Indexing too many records

Hi there!
I am trying to implement Algolia’s Wordpress Search to try it out.
I have 7010 pages I want to index but when I do it I have way too many records (more than 20 000 and I hit my record limit). I don’t know why I don’t only have 7010 records?

Thanks for your help!

Hey @nico_lrx!

Thanks for your question :slight_smile:

Our Wordpress plugin is designed to optimize indexing when content is very long. The way we do that is by splitting pages or posts into smaller chunks of text, and each one will become an individual record.

We do that because it greatly improves relevance and speed, and returns the most relevant chunk of text instead of a full piece of content.
Side note: by default, we enable the distinct feature which avoids having multiple results for the same page or post (relying on an id to link split parts together). More info about this here.

Does that make sense?

You have more technical information available in the FAQ: https://community.algolia.com/wordpress/frequently-asked-questions.html#i-have-more-records-than-i-have-posts-is-that-normal-

Hope this helps!

1 Like

Thanks @julien.paroche, that’s what I thought.
Is there any way to only index the title for each record using the Wordpress plugin? (the content is not relevant)

Yes, you can define a custom parser in which you set what attributes from your content are sent to Algolia: https://community.algolia.com/wordpress/index-schema.html#introduction
There is a code example lower in the page.

Would that work for you?

Thanks, I tried to add the code to my functions.php file but when I re-index the content, it still gets the content.
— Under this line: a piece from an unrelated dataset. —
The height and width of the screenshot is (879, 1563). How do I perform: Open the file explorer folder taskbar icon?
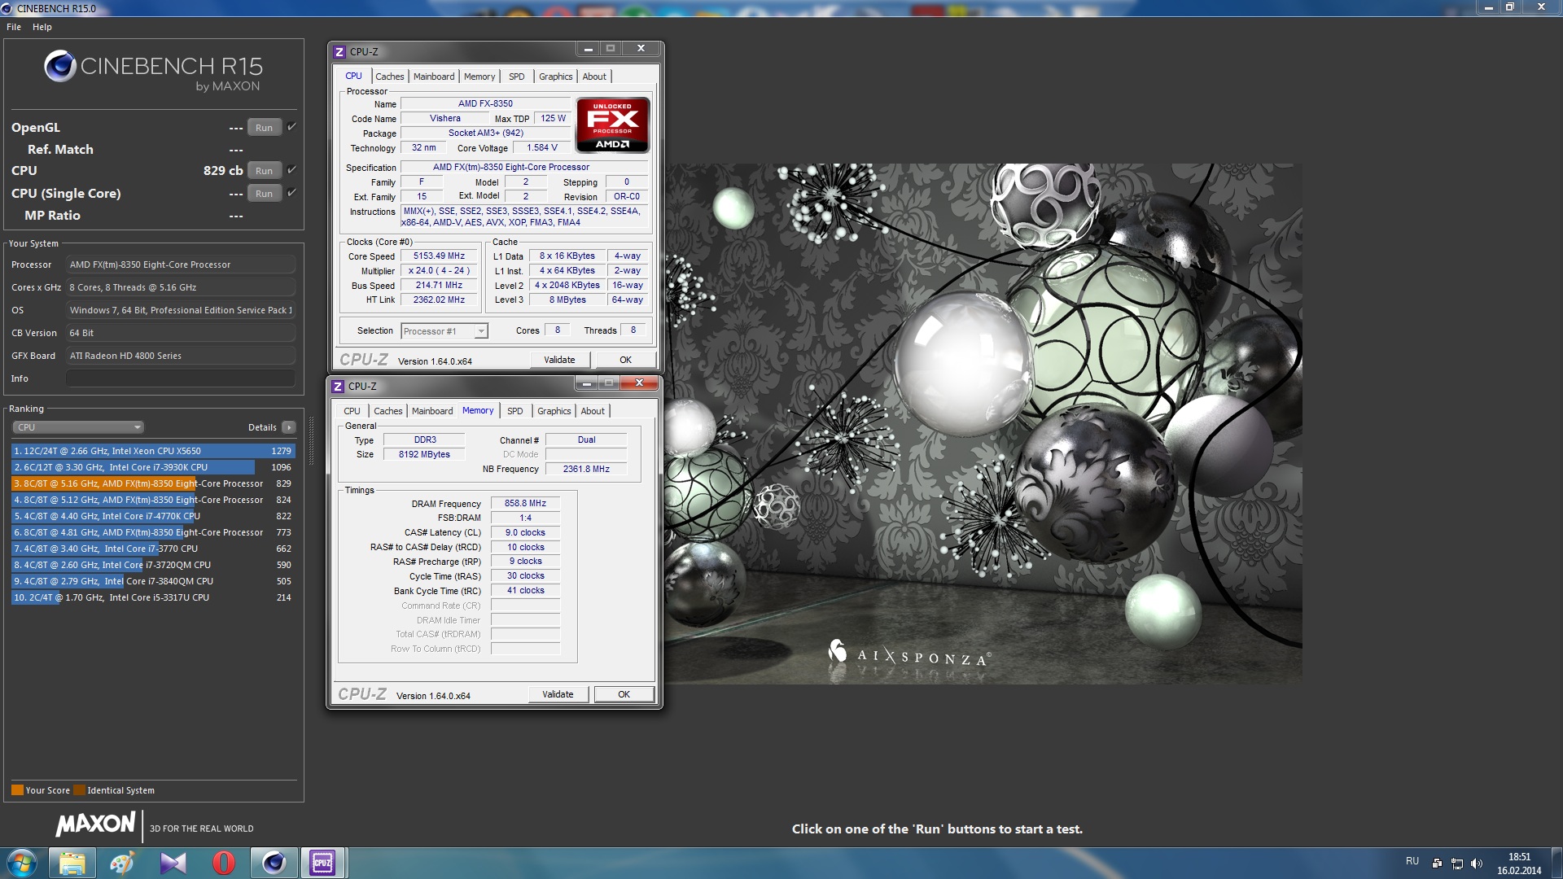[x=72, y=863]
Maybe I did not understand quite well how the function works, here is my code:

function my_custom_parser( Algolia\DOMParser $parser ) {
    // Custom selectors.
    $parser->setAttributeSelectors( array(
   ) );

   // Custom exlusion rules.
   $parser->setExcludeSelectors( array(
    'pre', '.related-articles', '#toc', '#social-medias', 'title', 'div.heading', 'p.sub-header', 'h4', 'h5', 'h6', 'p', 'ul', 'ol', 'dl', 'table'
   ) );

   return $parser;
}

add_filter( 'algolia_post_parser', 'my_custom_parser' );

Hi @nico_lrx,

I’m not an expert on the parser configuration for Wordpress, but I think you may need to remove the line with $parser->setAttributeSelectors(array()); to let the default selectors work and only use the exclusion list you have below.

Keep in mind that doing it may require updating the templates too, because they rely on attributes that will probably not exist with your specific rules.

If you want a simpler solution, you can go for disabling the splitting in the config: define('ALGOLIA_SPLIT_POSTS', false);
(Details are in the link I shared in the first message)

Tell me how that goes!

2 Likes

It works like a charm! Thank you @julien.paroche : http://conjugaison.lalanguefrancaise.com/

4 Likes